Donc en signant ce contrat, vous renoncez à "tout droit moral". haha. la bonne blague. Il me semble pourtant que notre ami l'article 121.1 du code de la propriété intellectuelle n'est pas tout à fait d'accord avec ça:

Art. L. 121-1. L'auteur jouit du droit au respect de son nom, de sa qualité et de son oeuvre. Ce droit est attaché à sa personne. Il est perpétuel, inaliénable et imprescriptible. Il est transmissible à cause de mort aux héritiers de l'auteur. L'exercice peut être conféré à un tiers en vertu de dispositions testamentaires.

Et pourtant, je vous assure que la société qui à pondu ce contrat est loin d'être une petite PME, et ils ont du faire appel à une batterie de juriste pour écrire ça. Même reflexion que plus haut: si ça vous tente de voir vos visuels ou ceux de vos clients exploités, même commercialement, sans même faire apparaitre votre nom et sans vous en demander la permission avant (ni vous prévenir d'ailleurs), cochez la case "j'accepte les cgv", si au contraire vous voulez un peu protéger votre travail: lisez, et fuyez :-)

Si ces clauses sont abusives, je ne risque pas grand chose du coup !

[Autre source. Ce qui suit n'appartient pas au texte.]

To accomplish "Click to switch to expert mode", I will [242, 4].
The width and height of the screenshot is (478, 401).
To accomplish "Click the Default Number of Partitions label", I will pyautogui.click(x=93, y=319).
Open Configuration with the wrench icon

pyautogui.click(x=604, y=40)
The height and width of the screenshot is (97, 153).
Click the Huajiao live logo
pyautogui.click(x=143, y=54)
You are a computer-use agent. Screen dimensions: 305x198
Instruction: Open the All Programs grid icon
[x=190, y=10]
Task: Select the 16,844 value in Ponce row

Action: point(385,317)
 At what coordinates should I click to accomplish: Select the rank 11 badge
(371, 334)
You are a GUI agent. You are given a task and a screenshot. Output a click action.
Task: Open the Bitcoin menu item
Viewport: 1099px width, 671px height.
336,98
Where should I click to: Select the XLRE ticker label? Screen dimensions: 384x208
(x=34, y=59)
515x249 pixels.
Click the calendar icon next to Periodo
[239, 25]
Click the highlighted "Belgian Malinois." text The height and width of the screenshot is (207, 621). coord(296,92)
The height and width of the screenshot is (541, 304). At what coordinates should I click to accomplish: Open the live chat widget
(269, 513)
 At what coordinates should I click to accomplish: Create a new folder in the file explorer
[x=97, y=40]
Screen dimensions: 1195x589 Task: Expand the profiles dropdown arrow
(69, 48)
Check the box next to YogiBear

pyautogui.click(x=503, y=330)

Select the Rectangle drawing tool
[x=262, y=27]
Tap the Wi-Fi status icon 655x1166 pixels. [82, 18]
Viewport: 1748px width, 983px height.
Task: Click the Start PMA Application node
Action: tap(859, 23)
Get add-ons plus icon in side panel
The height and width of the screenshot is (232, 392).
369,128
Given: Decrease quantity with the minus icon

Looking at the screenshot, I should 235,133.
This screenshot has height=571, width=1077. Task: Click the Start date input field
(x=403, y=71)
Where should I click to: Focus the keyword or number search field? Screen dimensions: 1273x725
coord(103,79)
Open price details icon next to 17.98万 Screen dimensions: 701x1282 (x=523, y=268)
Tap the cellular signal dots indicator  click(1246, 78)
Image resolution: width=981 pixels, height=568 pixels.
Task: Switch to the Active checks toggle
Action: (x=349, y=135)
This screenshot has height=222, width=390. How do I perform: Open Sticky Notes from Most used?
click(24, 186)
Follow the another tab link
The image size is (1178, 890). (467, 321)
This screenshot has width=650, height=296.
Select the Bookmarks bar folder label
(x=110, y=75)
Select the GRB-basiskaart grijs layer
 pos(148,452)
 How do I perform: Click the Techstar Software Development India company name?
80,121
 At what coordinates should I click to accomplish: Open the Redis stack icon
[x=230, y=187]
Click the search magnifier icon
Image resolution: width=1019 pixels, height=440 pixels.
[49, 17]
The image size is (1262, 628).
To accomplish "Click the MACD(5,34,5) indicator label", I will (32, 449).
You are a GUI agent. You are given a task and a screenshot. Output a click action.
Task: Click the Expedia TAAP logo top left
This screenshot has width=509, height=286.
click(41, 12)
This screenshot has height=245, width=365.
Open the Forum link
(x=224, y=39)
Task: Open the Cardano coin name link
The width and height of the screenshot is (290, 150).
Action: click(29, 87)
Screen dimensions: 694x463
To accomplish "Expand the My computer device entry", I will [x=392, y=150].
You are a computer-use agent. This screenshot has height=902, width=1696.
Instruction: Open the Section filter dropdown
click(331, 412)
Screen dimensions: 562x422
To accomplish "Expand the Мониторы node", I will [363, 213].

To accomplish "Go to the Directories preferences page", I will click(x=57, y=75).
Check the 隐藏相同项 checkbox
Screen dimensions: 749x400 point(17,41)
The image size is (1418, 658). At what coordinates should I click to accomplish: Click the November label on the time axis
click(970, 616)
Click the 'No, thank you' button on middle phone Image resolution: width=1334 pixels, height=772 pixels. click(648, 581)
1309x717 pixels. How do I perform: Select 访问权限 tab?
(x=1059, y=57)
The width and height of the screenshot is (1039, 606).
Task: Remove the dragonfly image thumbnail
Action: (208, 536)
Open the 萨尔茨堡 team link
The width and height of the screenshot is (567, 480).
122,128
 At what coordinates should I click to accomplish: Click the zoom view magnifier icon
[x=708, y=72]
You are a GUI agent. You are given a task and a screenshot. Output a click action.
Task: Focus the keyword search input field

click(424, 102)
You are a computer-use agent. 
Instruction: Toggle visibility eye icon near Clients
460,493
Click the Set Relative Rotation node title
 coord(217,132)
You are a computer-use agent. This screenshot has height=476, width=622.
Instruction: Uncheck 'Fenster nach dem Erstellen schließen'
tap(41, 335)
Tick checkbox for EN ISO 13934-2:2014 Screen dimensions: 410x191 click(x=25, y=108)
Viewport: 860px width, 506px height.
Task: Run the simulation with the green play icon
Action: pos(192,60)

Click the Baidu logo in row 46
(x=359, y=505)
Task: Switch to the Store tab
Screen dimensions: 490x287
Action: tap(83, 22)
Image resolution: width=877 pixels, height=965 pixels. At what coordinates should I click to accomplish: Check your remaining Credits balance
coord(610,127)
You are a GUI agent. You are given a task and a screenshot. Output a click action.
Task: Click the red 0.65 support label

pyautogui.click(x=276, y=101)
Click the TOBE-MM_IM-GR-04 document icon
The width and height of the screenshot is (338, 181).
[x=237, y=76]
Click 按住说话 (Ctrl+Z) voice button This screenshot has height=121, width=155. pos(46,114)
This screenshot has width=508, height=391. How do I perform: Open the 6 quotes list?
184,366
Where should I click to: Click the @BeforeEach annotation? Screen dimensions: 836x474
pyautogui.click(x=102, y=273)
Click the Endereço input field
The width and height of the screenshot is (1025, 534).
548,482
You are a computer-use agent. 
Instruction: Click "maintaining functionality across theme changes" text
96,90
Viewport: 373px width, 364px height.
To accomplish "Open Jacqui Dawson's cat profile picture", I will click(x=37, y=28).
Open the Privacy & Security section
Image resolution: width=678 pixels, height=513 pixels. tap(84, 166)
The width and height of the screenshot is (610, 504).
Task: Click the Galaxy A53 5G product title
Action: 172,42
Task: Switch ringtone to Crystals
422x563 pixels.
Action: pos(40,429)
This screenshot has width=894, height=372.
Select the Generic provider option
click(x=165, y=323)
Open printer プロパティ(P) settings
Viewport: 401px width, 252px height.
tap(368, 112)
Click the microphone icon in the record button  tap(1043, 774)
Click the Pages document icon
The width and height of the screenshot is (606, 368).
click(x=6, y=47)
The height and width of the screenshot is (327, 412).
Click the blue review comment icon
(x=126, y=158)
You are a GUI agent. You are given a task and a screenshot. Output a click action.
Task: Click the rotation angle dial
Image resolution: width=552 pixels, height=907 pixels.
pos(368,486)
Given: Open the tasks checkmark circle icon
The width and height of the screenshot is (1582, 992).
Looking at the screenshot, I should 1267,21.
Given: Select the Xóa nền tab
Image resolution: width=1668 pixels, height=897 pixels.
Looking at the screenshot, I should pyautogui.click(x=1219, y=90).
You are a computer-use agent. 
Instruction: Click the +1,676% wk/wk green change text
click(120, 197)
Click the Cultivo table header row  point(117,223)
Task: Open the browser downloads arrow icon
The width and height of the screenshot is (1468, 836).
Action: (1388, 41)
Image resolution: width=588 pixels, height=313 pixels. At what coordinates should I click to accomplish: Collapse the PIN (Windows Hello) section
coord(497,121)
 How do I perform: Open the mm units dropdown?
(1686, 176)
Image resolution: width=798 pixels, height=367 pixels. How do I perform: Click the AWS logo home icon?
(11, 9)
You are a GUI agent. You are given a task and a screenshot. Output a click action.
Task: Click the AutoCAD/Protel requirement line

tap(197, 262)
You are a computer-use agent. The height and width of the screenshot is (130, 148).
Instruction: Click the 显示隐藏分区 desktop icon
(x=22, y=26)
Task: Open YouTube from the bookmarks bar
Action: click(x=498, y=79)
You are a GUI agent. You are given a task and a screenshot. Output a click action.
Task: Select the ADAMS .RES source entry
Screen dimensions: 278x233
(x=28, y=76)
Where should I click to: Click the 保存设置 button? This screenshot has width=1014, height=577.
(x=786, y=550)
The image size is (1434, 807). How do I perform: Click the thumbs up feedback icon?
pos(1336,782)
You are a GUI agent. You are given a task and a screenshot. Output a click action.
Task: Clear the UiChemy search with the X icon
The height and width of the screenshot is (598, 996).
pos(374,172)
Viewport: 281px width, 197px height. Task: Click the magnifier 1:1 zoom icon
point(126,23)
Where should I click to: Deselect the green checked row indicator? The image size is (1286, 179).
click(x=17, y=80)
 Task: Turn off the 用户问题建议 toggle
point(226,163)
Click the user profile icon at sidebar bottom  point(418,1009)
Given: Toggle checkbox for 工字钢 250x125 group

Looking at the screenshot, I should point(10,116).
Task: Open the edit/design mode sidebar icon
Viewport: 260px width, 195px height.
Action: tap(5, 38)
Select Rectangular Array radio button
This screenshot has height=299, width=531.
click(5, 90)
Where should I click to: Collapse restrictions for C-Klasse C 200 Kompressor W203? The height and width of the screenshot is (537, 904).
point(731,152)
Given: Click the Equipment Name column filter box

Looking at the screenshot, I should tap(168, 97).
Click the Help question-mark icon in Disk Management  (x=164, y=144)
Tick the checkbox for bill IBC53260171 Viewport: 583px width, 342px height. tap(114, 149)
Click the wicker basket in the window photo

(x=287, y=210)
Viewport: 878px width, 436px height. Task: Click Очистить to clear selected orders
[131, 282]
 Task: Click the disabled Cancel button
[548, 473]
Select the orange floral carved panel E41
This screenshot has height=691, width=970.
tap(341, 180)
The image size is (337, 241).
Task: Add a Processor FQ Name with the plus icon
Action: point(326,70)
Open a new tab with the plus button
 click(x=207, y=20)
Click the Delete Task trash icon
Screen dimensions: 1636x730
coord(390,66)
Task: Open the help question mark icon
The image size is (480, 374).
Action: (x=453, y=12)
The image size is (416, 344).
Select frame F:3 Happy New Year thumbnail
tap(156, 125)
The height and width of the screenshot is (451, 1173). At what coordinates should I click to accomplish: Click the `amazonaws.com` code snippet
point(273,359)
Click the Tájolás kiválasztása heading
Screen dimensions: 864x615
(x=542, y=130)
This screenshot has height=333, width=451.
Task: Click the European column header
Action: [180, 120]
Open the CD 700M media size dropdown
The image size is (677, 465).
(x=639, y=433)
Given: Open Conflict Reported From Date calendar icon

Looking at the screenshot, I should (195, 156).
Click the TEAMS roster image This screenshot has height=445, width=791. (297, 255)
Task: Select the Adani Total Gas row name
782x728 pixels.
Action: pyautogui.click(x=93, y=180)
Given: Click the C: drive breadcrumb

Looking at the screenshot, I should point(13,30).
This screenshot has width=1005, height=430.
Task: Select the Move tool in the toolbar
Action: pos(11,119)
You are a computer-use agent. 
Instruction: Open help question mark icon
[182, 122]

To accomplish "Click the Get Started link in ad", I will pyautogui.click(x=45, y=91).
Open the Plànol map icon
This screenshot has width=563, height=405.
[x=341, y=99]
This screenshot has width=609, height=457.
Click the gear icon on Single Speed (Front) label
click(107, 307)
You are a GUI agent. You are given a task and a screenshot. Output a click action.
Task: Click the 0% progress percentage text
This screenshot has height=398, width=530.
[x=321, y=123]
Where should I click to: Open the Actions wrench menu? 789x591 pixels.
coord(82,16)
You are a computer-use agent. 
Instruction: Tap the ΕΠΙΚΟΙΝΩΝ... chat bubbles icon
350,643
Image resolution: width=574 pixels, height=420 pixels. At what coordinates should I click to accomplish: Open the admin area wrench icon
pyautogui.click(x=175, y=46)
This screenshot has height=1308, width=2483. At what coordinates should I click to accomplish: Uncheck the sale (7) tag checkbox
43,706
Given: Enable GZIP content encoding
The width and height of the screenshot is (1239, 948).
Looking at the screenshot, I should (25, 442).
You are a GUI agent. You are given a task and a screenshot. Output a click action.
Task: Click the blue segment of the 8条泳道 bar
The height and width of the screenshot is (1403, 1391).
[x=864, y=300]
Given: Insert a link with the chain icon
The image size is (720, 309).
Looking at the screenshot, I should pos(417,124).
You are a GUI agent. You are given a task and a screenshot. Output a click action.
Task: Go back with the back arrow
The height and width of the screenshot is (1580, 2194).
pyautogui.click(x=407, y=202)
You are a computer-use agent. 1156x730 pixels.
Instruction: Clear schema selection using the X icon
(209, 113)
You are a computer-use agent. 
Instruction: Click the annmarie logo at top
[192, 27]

Pas si sûr, car tant que le contrat n'a pas été jugé comme abusif, certaines clauses, même abusives restent valables, comme par exemple les cessions de droits abracadabrantes. Il est même possible que si vous vous ne respectez pas une de ces clauses, la société vous attaque, et gagne, jusqu'à ce que vous aussi attaquiez le contrat et faisiez reconnaitre par un tribunal l'irrecevabilité de certaines clauses. Des procédures que nous préférons tous éviter je pense ;-) .

Il est aussi possible que si vous demandez des précisions sur ces clauses à la société qui a rédigé le contrat, vous vous voyez répondre que ce sont des clauses "normales", "standard" , qui ne portent pas à conséquence ou qui ne sont là que pour "permettre au site web d'afficher votre travail pour de l'auto promotion". C'est tout à fait possible, et dans la plupart des cas vous n'aurez pas de problèmes avec ça, mais il n'empêche que si vous apposez votre signature sur ce document, toutes ces clauses pas si standard s'appliqueront, et il sera très difficile de s'en défaire.

N'oubliez pas non plus qu'un contrat c'est entre vous et l'entreprise, donc vous n'êtes pas obligé de tout accepter en bloc, il est même fortement conseillé de négocier. Si ça n'est pas possible, à vous de voir si vous signez ou pas, mais quoiqu'il en soit, faites-le en connaissance de cause. Petit rappel également: entre deux professionnels, le délai de rétractation n'existe pas, raison de plus pour laisser un peu de temps à la reflexion.